#### Listed entries:
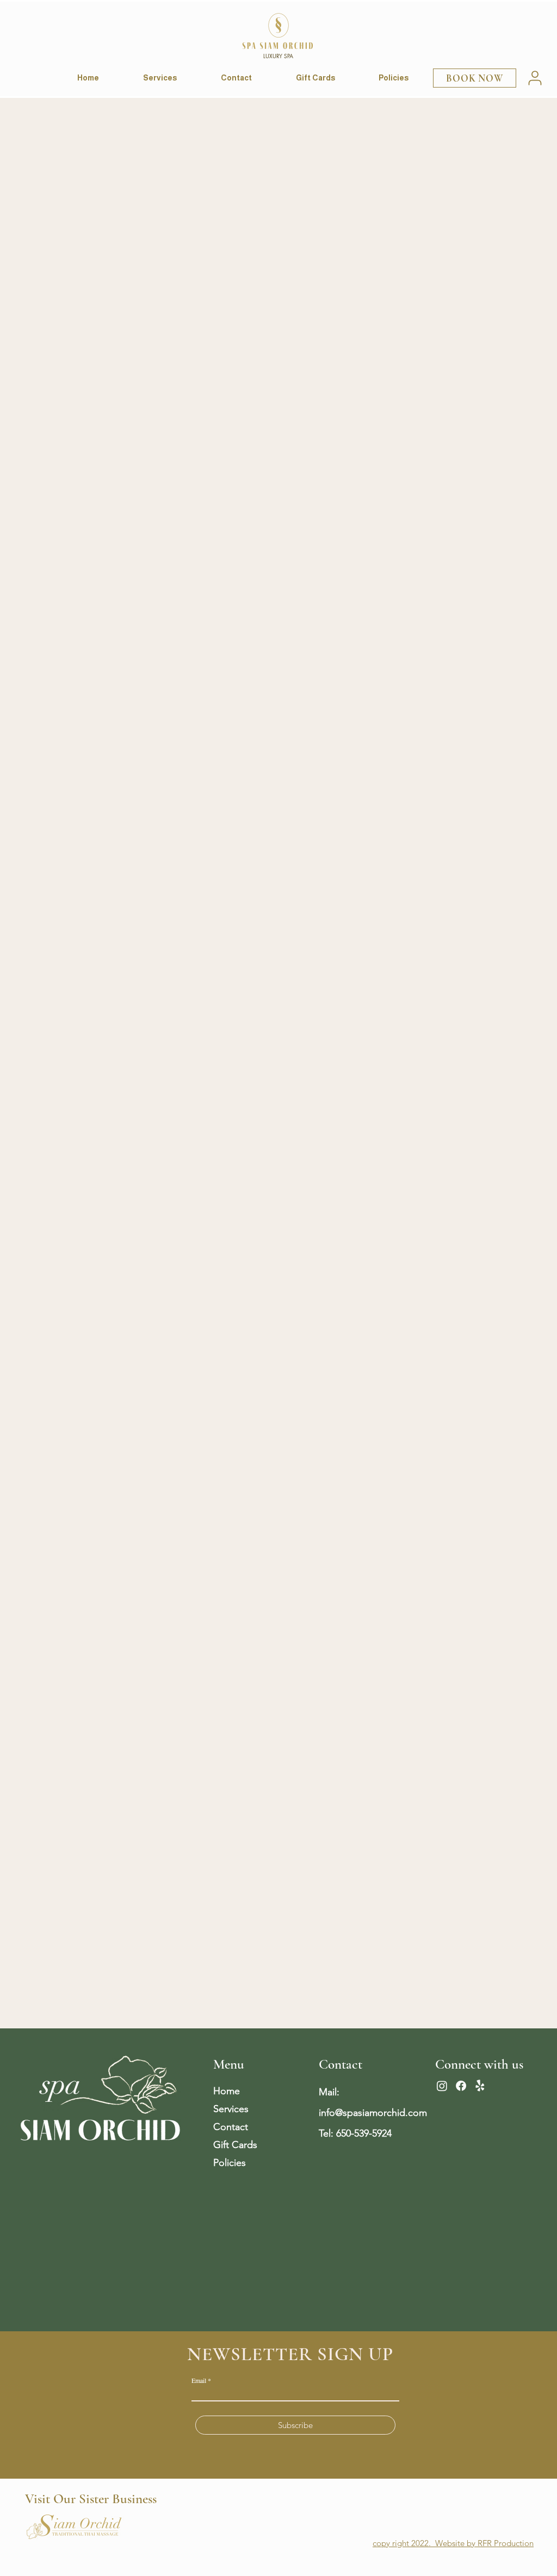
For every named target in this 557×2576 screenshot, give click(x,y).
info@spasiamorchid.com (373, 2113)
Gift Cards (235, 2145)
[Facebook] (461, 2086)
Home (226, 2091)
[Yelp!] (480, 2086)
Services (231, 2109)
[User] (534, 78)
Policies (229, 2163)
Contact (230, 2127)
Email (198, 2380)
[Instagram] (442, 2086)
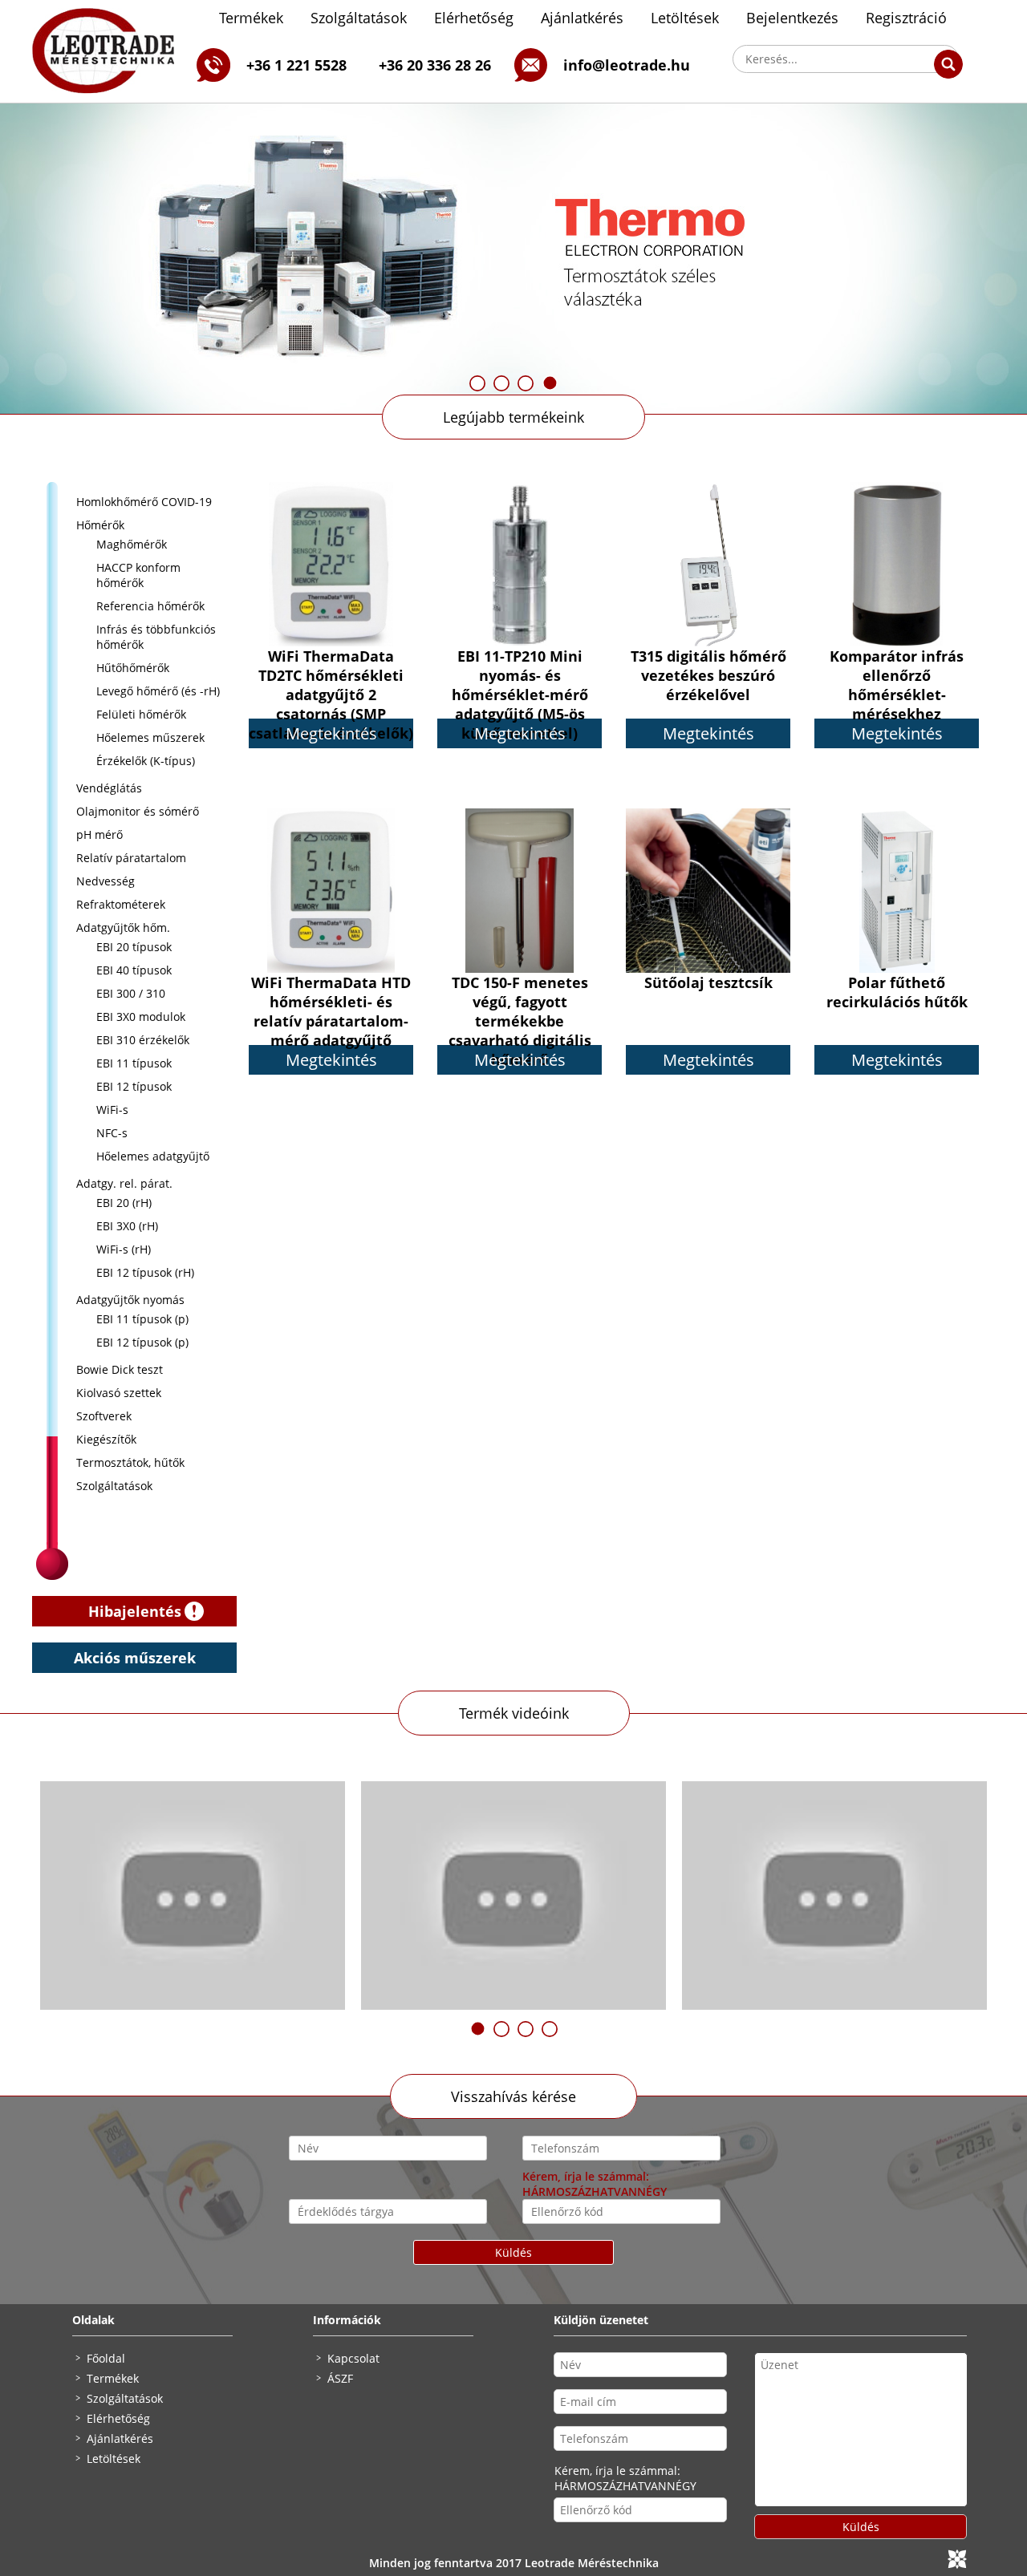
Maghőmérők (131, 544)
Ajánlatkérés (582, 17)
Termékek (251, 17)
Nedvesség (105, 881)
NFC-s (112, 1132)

---

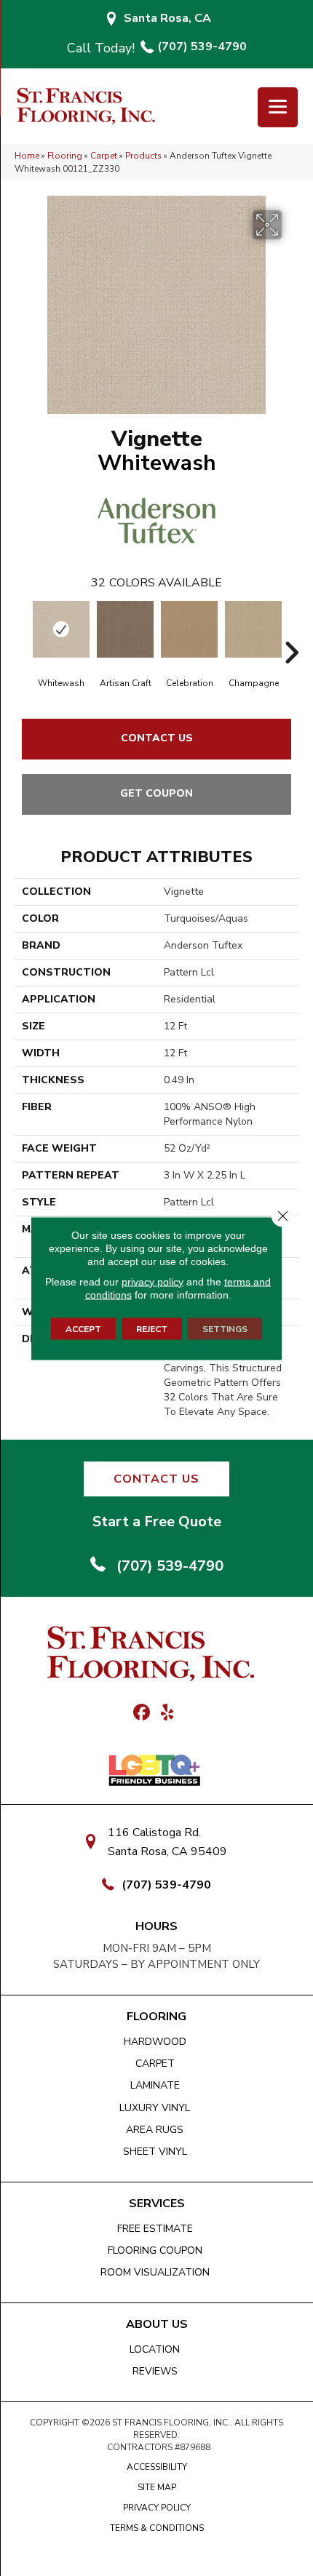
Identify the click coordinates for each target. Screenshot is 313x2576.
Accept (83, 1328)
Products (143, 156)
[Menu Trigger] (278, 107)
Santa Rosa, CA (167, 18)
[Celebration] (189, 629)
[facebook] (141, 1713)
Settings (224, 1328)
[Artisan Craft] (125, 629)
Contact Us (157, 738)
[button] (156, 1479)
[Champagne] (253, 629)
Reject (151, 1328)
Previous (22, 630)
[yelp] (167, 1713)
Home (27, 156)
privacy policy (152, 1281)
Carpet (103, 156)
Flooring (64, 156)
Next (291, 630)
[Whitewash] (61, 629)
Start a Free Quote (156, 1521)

--

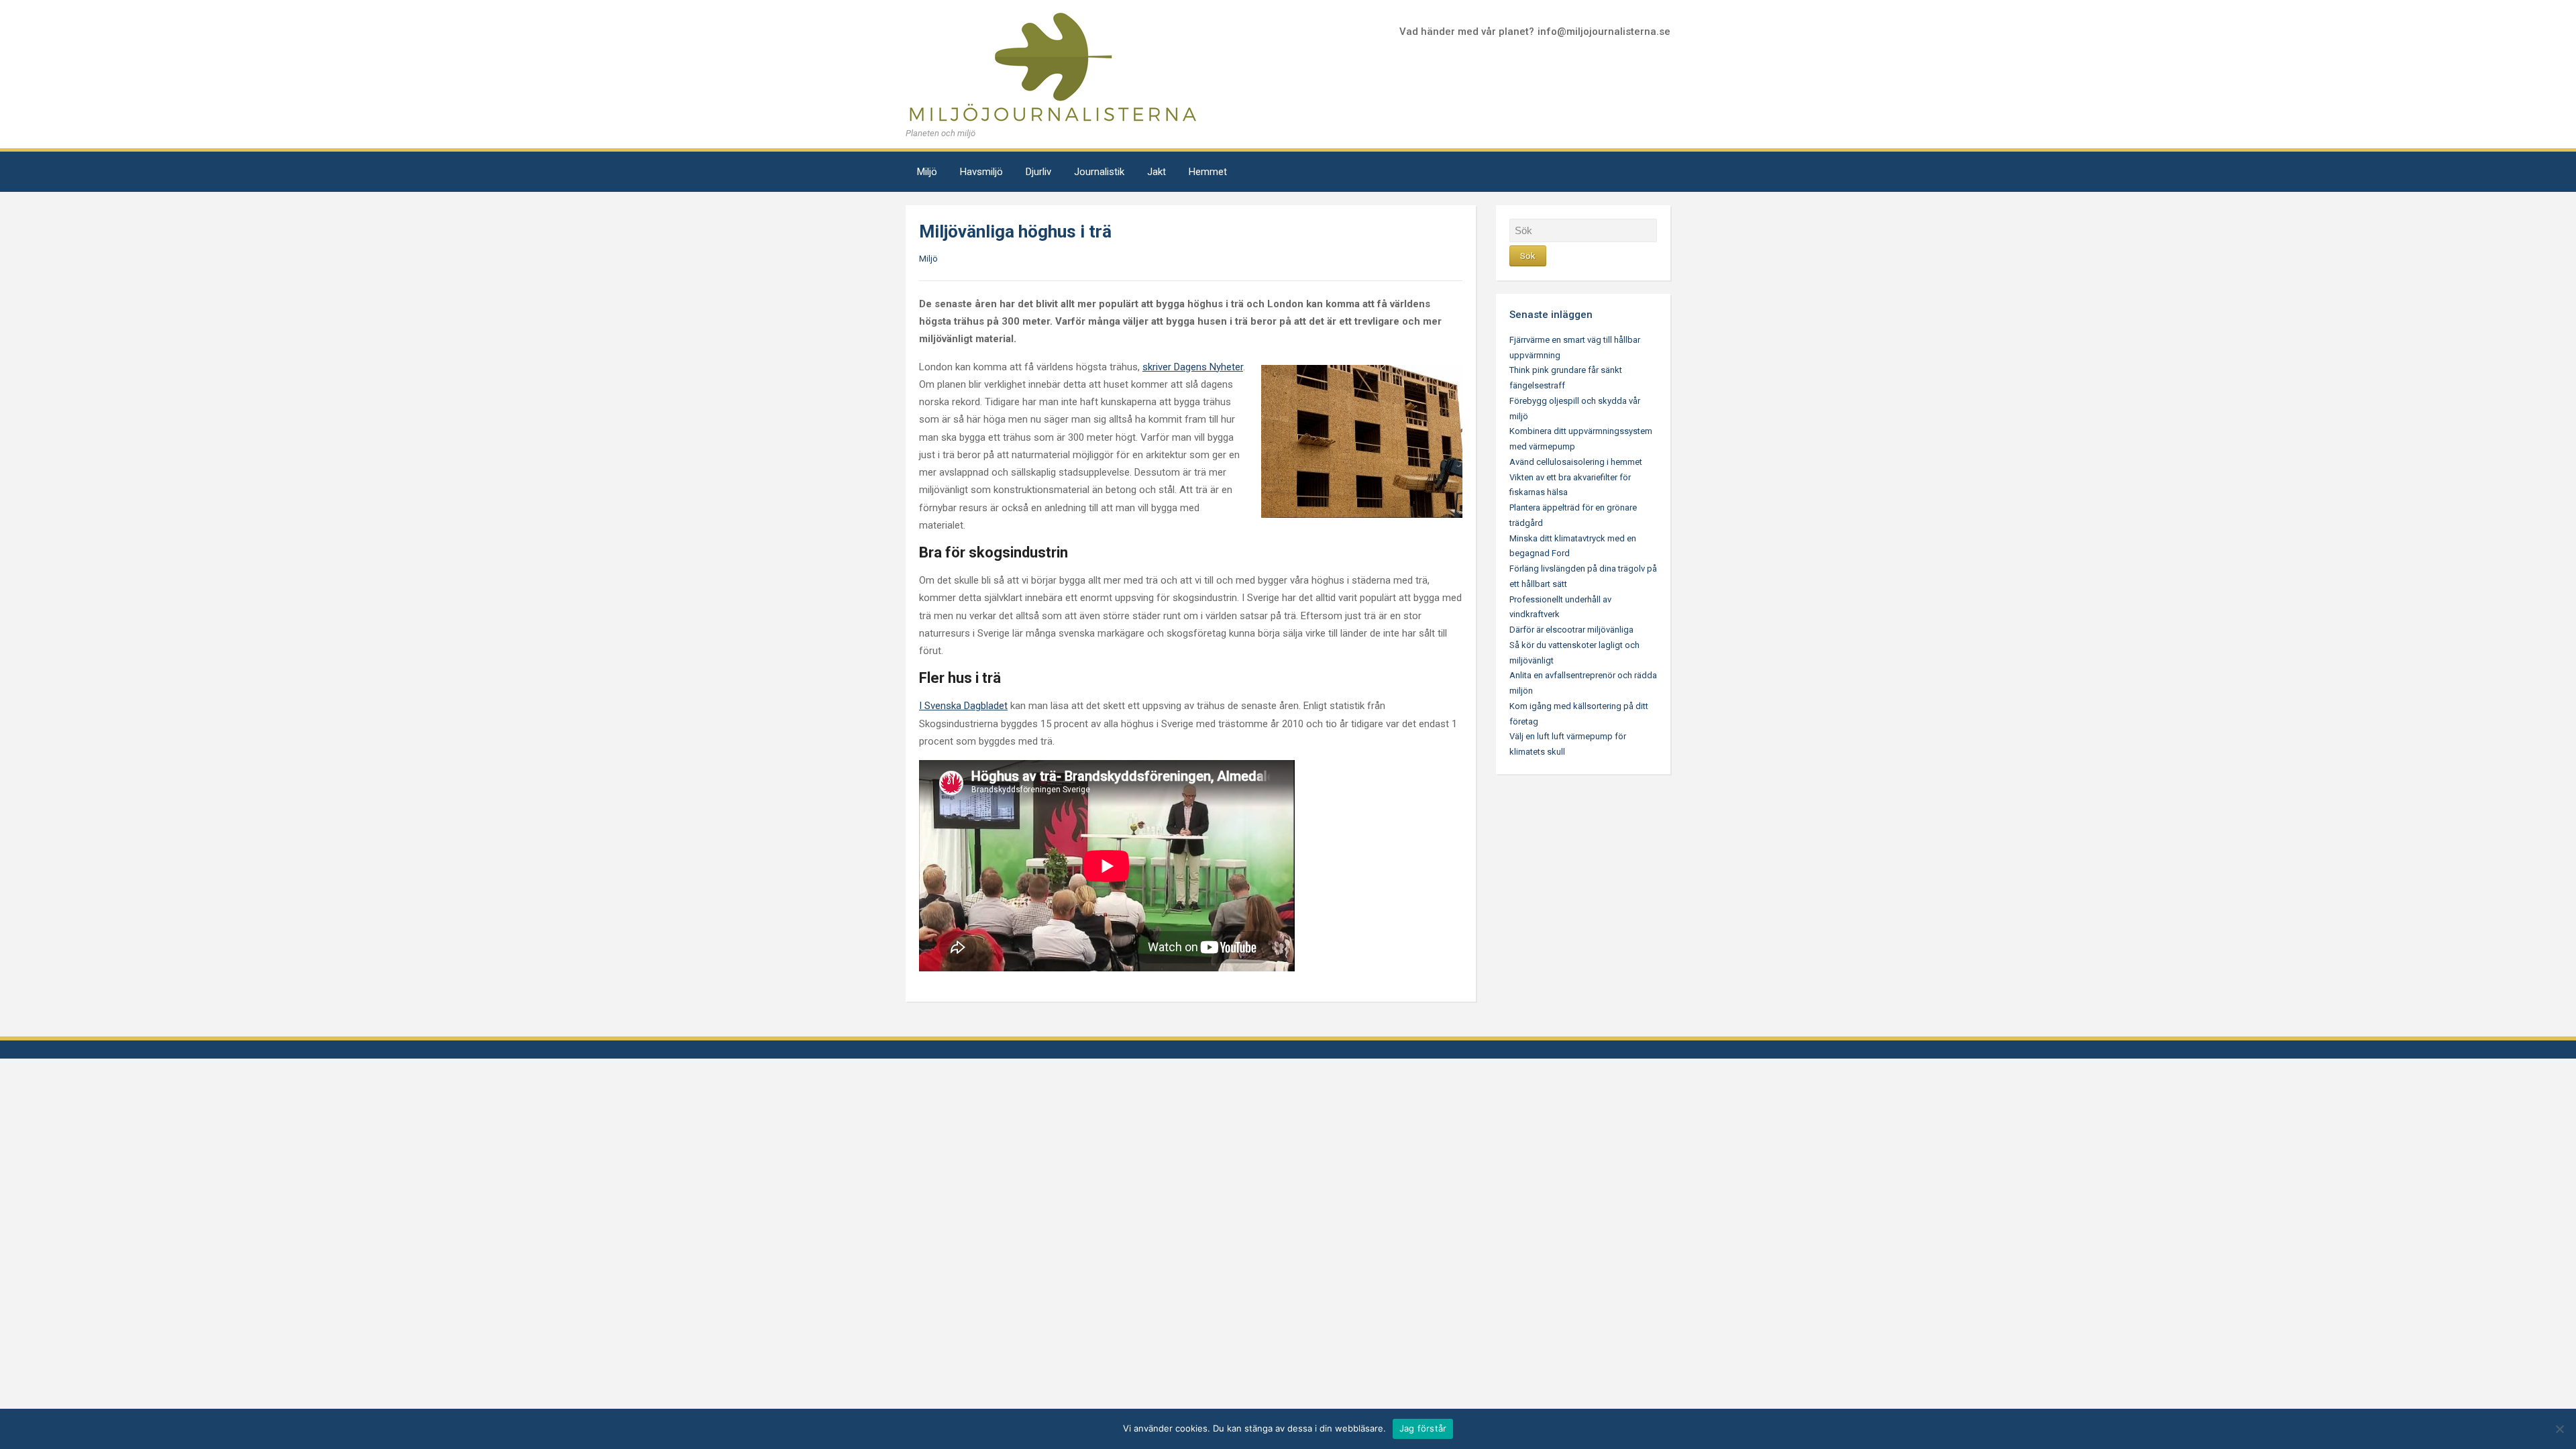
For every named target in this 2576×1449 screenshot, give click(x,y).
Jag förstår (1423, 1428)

#### Task to carry out:
All lines of the listing that contain the word "click" should be copied out.

#### Response for this exercise:
For every named target in this 557×2576 screenshot, give click(x,y).
Identify the click coordinates for each target. Screenshot is 313x2576.
For every named target in this 2576×1449 screenshot, give click(x,y).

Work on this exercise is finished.